Formally known as atopic dermatitis, or AD, eczema is associated with asthma and a nasal condition called rhinitis. While the links among these conditions aren’t fully understood, they all cause inflammation.

AD affects an estimated 220 million people worldwide.

‘Psoriasis and AD are not only common skin diseases, they’re common diseases overall,’ said Professor Stephan Weidinger, a dermatologist at Kiel University in Germany.

He leads BIOMAP, which is due to wrap up in March 2024 after five years, works with HIPPOCRATES and also receives industry funding via the IMI.

With more than 30 academic and industry partners from around Europe, BIOMAP has been building a central data portal that the team calls unprecedented in scale.

Disease subtypes

The researchers are using advanced molecular techniques to analyse information from more than 50 000 patients.

The aim is to identify distinct subtypes of the diseases – potentially even identifying new ones – with characteristic signatures and biomarkers.

That, in turn, could lead to treatments that are more effective and cheaper.

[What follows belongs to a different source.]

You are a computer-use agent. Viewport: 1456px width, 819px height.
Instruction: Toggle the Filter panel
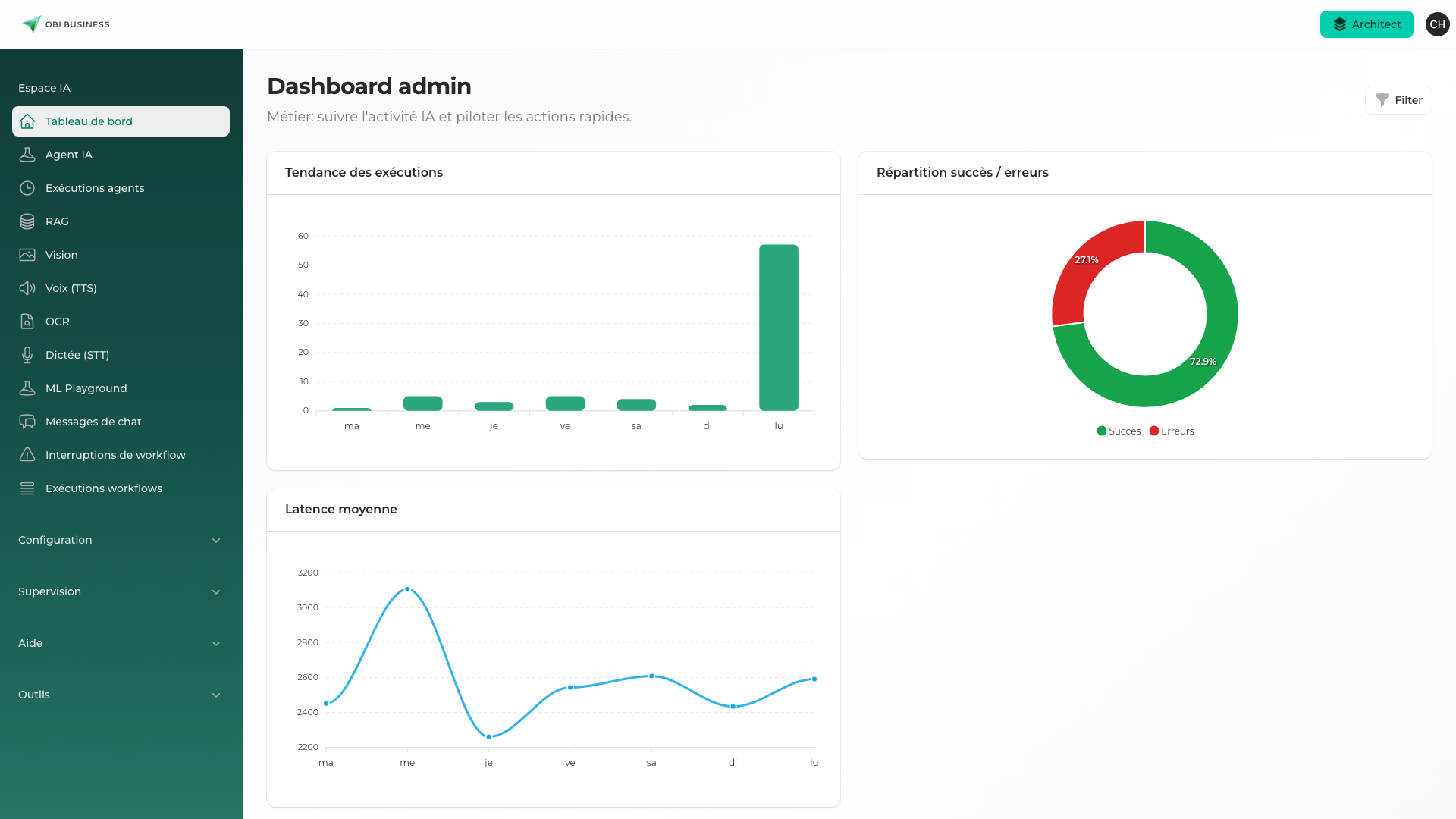click(x=1398, y=99)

The data collection is largely complete and in-depth analysis is taking place, with two subtypes of AD already identified through blood samples. Subtypes of health conditions are also called endotypes.

‘I think we’ll be able to provide further evidence that there are endotypes that can be clearly distinguished,’ said Weidinger.

He said society as a whole has a stake in the research effort, especially because afflictions such as AD are often lifelong ones starting in childhood.

‘Skin diseases are often underappreciated – maybe because they’re usually not life-threatening,’ Weidinger said. ‘But the burden is huge and the costs to society are enormous.’

Research in this article was funded by the EU’s Horizon Programme. The views of the interviewees don’t necessarily reflect those of the European Commission.